- Born: 24 February 1945 (age 81)
- Education: Durham Medical School Newcastle University
- Scientific career
- Thesis: Studies in the control of cell proliferation in mammalian tissues (1975)

= Nicholas Wright (pathologist) =

British professor and medical doctor (born 1945)

Sir Nicholas Alcwyn Wright is a British professor and medical doctor.
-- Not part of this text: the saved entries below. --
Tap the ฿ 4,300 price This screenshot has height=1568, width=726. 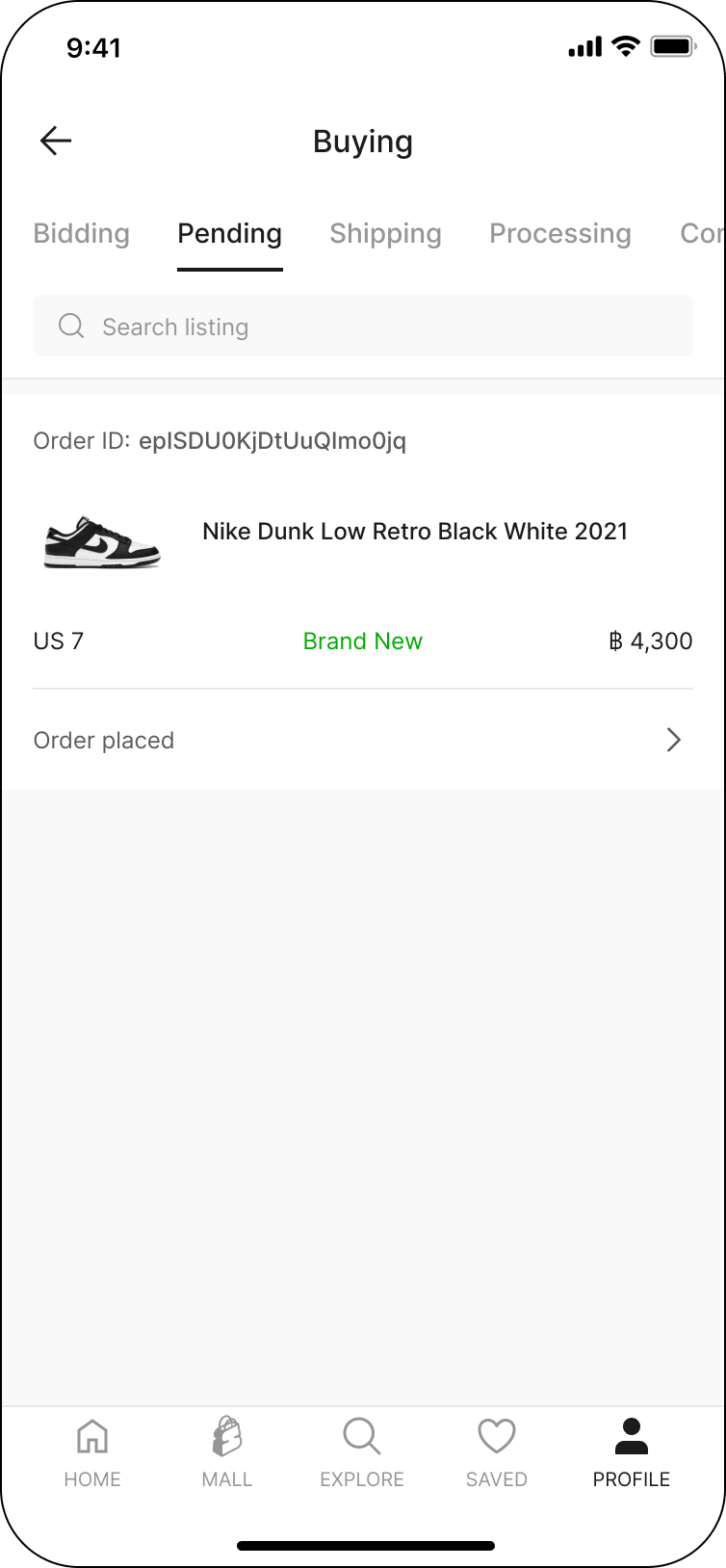pos(651,640)
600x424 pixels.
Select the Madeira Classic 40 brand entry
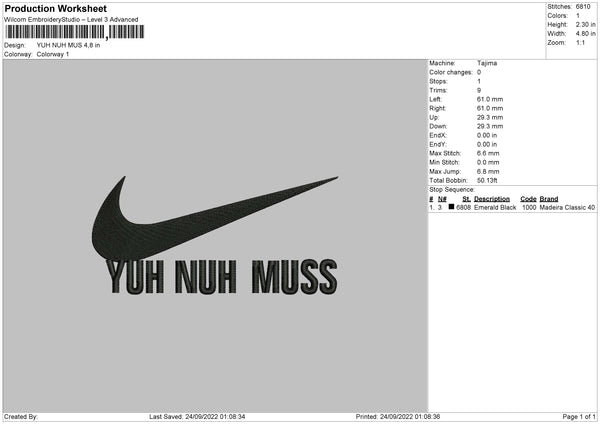coord(567,207)
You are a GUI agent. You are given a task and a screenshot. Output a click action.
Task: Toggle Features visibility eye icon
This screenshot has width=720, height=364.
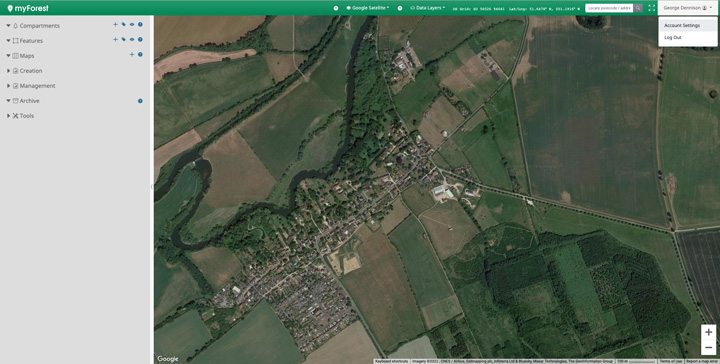tap(132, 40)
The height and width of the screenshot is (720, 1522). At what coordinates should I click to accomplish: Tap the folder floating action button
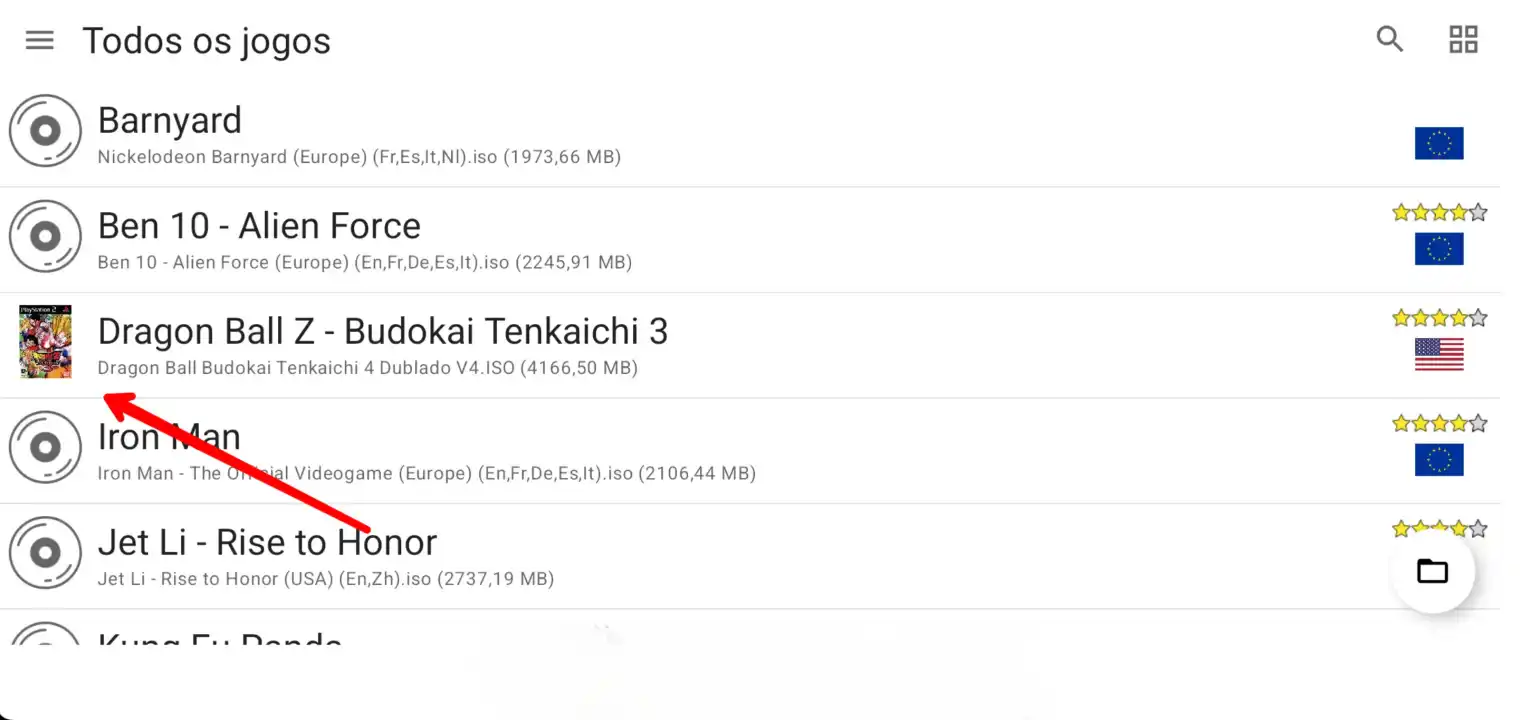coord(1432,571)
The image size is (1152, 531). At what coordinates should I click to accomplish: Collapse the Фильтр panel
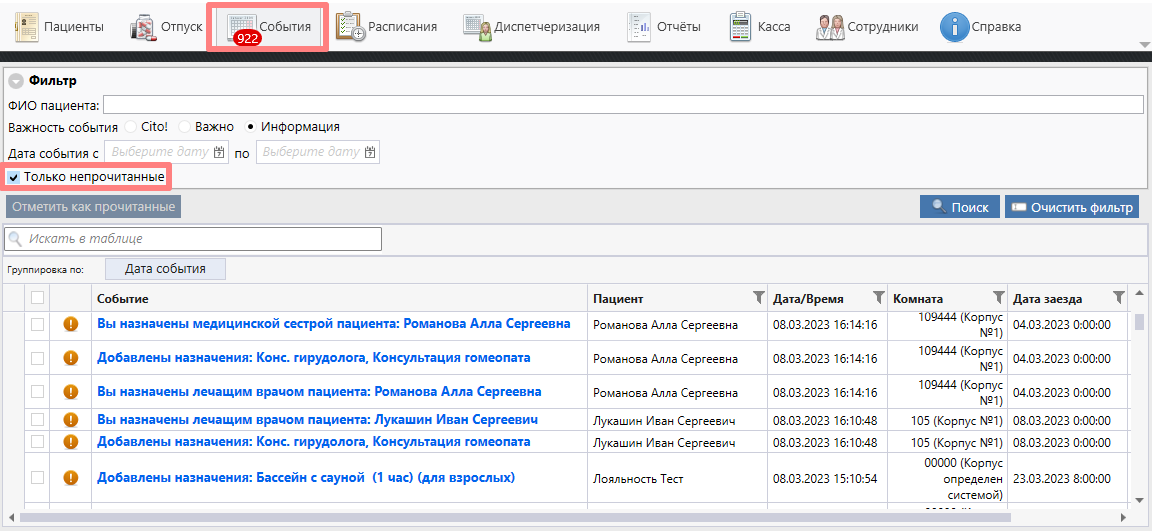click(x=16, y=81)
He was the Warden of Barts and The London School of Medicine and Dentistry.

Wright attended Bristol Grammar School and Durham Medical School accepted him straight into the second year before he graduated in 1965 and proceeded to achieve two post-graduate degrees in pathology at Newcastle University.

He was Professor of Pathology at the Royal Postgraduate Medical School at the Hammersmith Hospital, and then became the Dean of the Royal Postgraduate Medical School before becoming the Deputy Principal of the Imperial College School of Medicine in 1998. Sir Nicholas was Warden of Barts and The London from 2001 until 2009. He is also Head of the Histopathology Unit at Cancer Research (UK) Ltd, President of the Pathological Society of Great Britain and Ireland and was the President of the British Society of Gastroenterology in 2003-04.

He was knighted in the New Year Honours list for 2006 "for services to medicine". He was elected a Fellow of the Academy of Medical Sciences (FMedSci) in 1998.